Integral to depression is the sense of self—if esteem is chronically problematic, it will be especially low during a major depressive episode. The depressive person will see no effective way out of their current condition, losing hope for a reprieve and viewing suicide as the best option. Protective factors, that is those elements in their life that keep them tethered to Earth, whether family, religion, or responsibility, fade away.

Ancillary contributing characteristics include a person’s tendency towards selfishness versus selflessness. Those who compensate low self-esteem with pathological investment in others can hit a wall and require contribution from loved ones, but find them wanting. Individuals who protect themselves in a narcissistic cocoon are a very high risk of suicide in the event of a calamitous loss of face, such as a politician caught in a scandal. Schizophrenics are at high risk for suicide given the difficulties they experience, notably the social decline associated with the illness.

This is a brief overview of the contributing factors that can lead to suicide. Human behavior is infinitely complex and multivariable; adding in the element of free will renders us powerless to make predictions. However, mental health professionals are required to assess risk and implement treatment plans to ameliorate bad outcomes to the extent possible. It begins with the identification of those in danger. Depression being a major risk factor, screens for mood and suicidality can help. Invariably it selects for those willing to be honest about their feelings. Many who harbor suicidal feelings, especially intent, will not be amenable to disclosing their plans.

How do we stop it?

Humans have a decent sense of picking up warning signs from others. Changes in habit, routine, withdrawal from societal or work obligations are all warning signs. Increase in drug and alcohol use raise concern. Suicide hotlines, referral to mental health centers, or even hospitalization are options for treatment. There are numerous community resources available to provide guidance once they are approached.

However, what are we to do with the most reticent individual, the person who is unwilling to accept help? In that case identifying the risk moves us to crux of the problem — how do you intervene when the person refuses treatment? Intervention should follow a path similar to addiction. When a problem is identified, the key is gathering as many stockholders in that person’s life and intervening early.

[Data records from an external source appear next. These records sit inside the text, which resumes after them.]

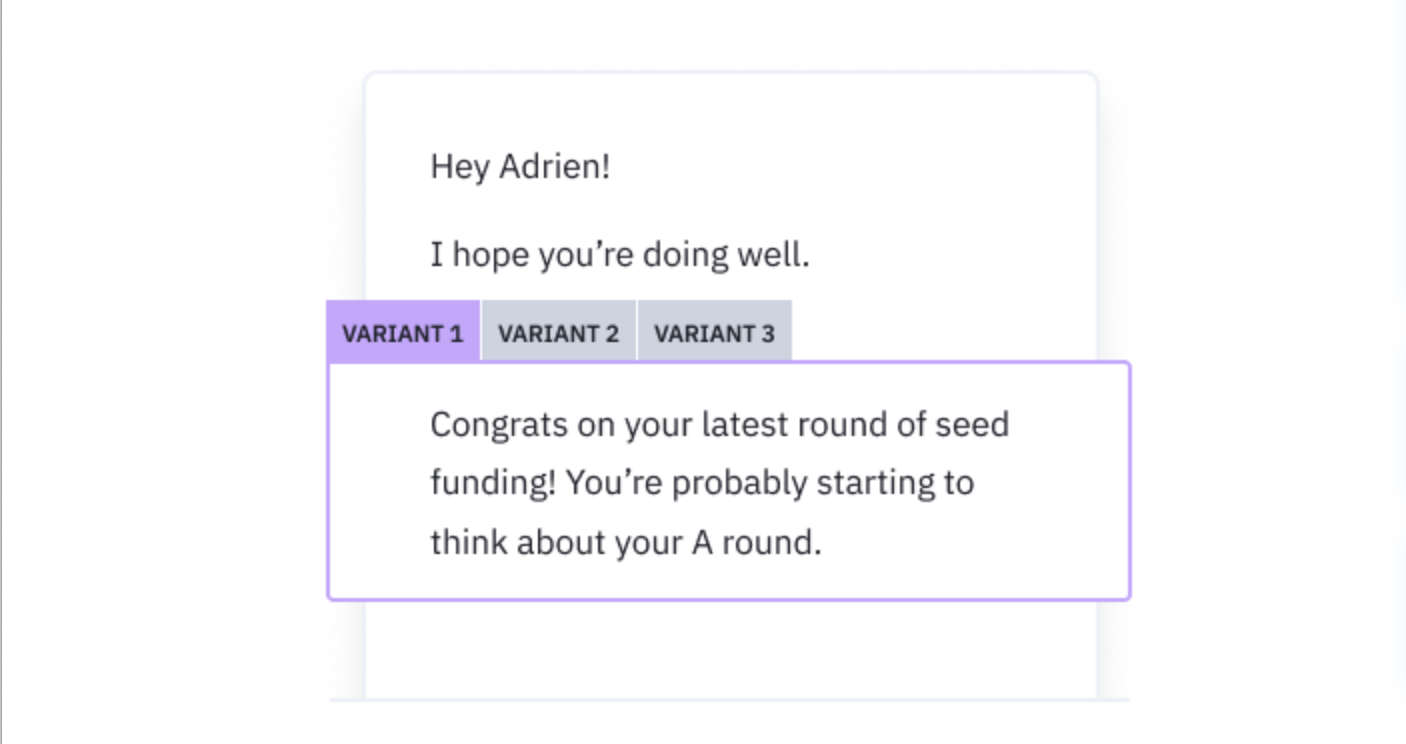Switch to the Variant 1 tab
The image size is (1406, 744).
point(403,332)
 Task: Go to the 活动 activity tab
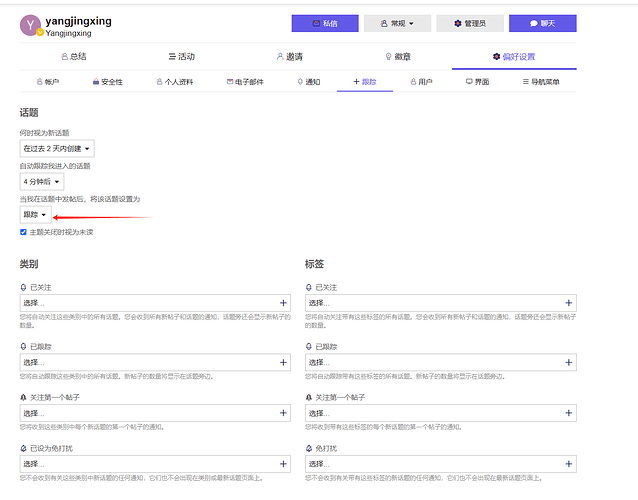tap(181, 57)
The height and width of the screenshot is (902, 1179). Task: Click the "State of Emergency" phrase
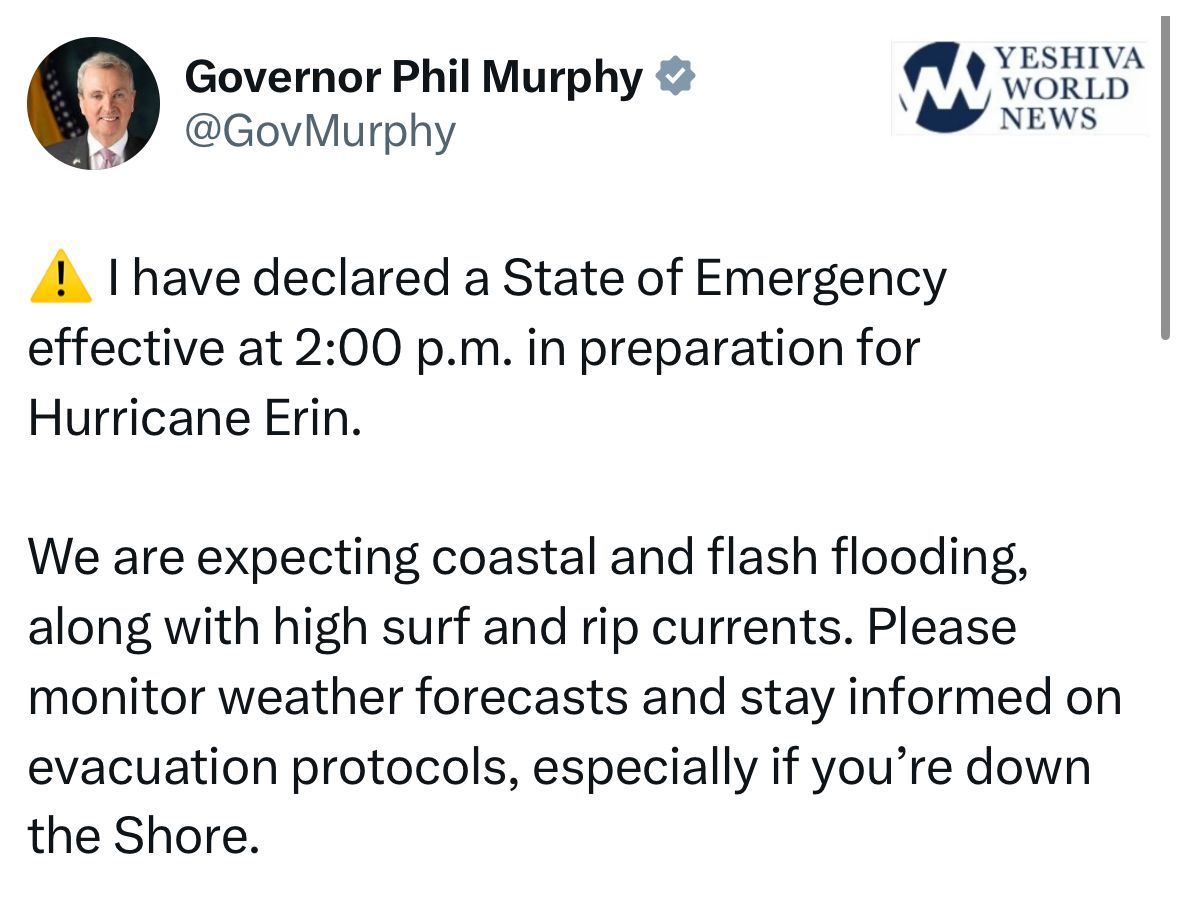click(x=723, y=280)
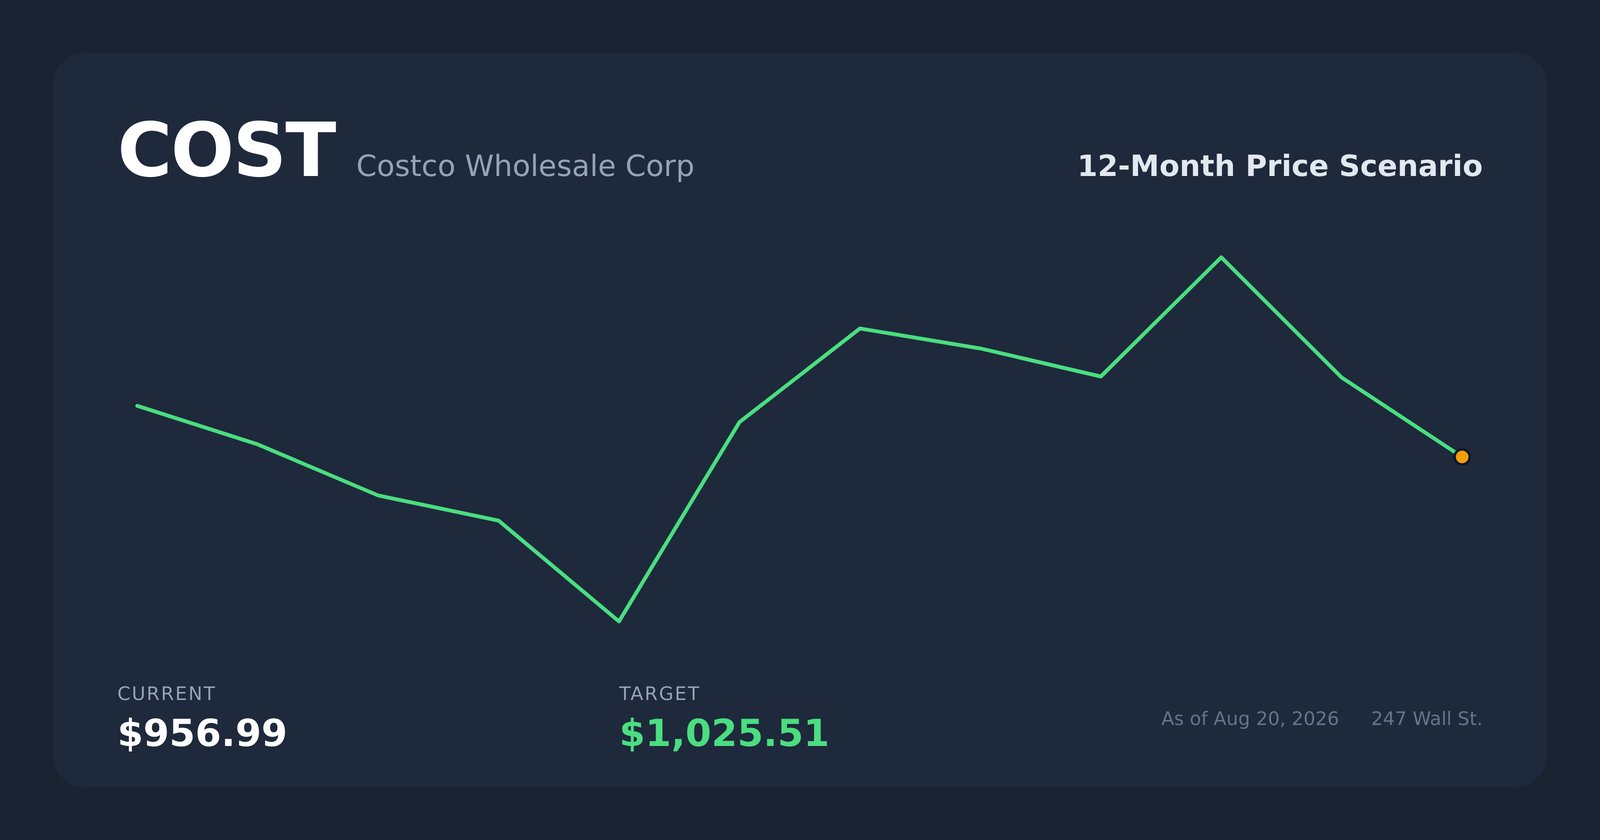Click the highest peak of the price line
This screenshot has width=1600, height=840.
(1221, 258)
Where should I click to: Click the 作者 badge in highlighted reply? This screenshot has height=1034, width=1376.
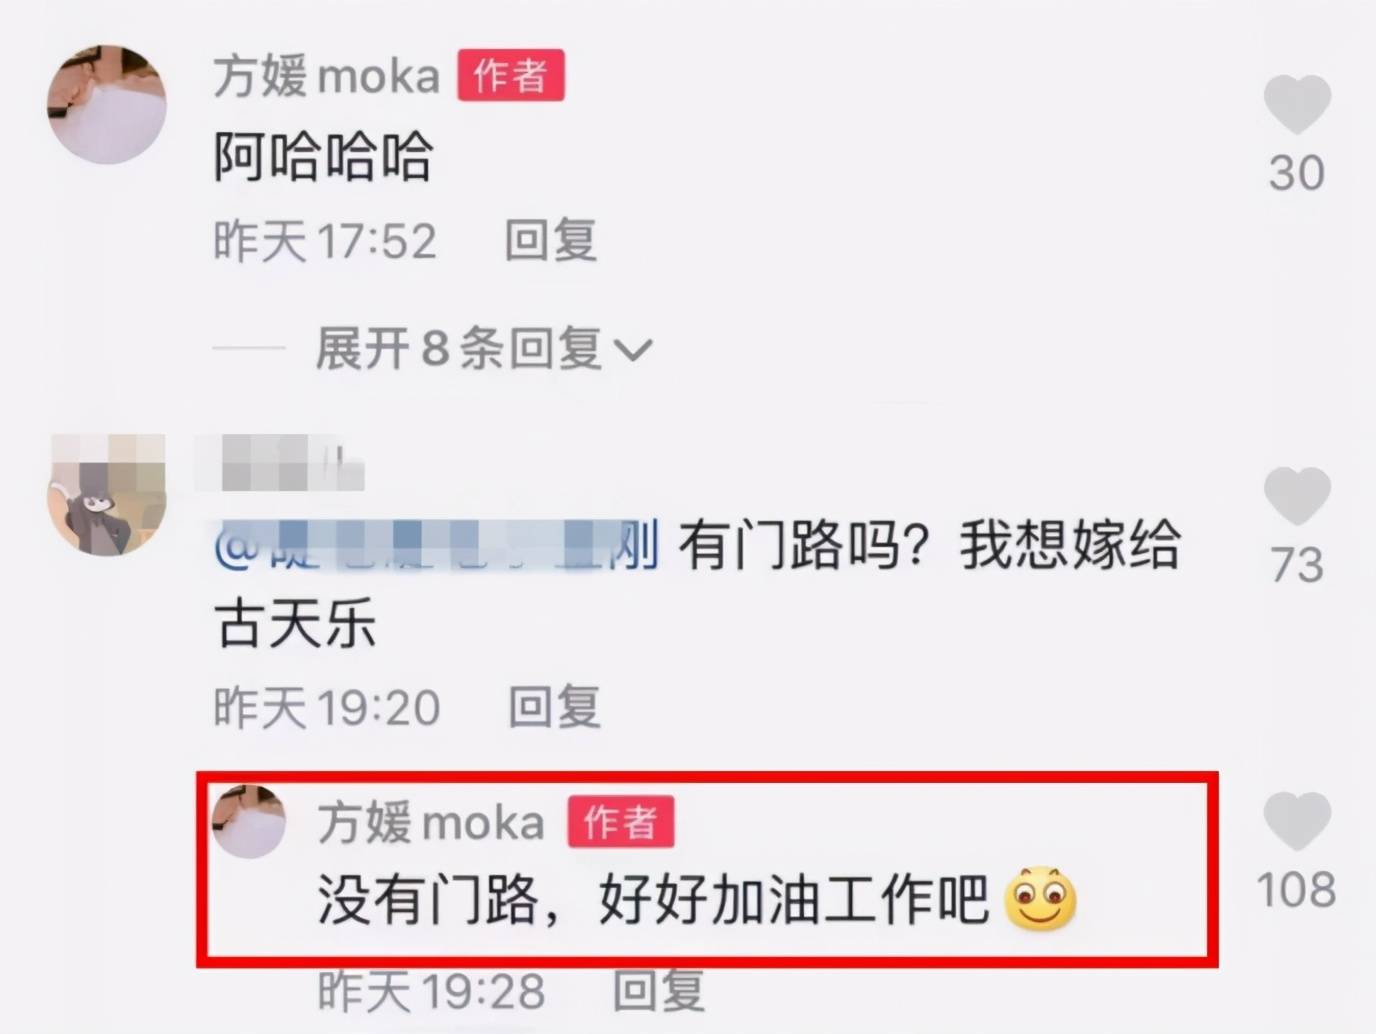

We fear invading a person’s privacy, perhaps being wrong or nosy. But the regret of intervention never approximates the heart-wrenching lament that follows the failure to act after a suicide.

One final note about the attempts themselves. The greater the lethality, the less chance of surviving an attempt. The presence of firearms ratchets up the stakes. As a society, we’ve honed in on the destructive capacity of guns in the context of suicide, but overdoses, hanging, and CO poisoning from cars can also be lethal.

Isolating means as a method for suicide prevention is ultimately dubious if a person is intent on killing themselves. Regardless, inquiring about the presence of firearms, or other lethal means, and securing them is necessary.

An aspect to suicidality that is skyrocketing in prominence is heroin and other opiates. An individual in the throes of addiction will see overdose as an option for escaping their predicament. Dosing themselves with a ‘devil may care’ attitude is effectively a suicide attempt, especially in the context of the heroin epidemic in which we are mired. Dual diagnosis treatment is necessary to combat both the substance and mood issues that predominate in this population.

Suicidal individuals can be broken down rudimentarily into 3 groups: those who will never attempt (or re-attempt), those who will never cease attempting until they are successful, and the great middle who can be swayed with the right support and treatment. It is for this last group that intervention is key and referral to mental health evaluation and treatment, whether for medications and/or psychotherapy is a start.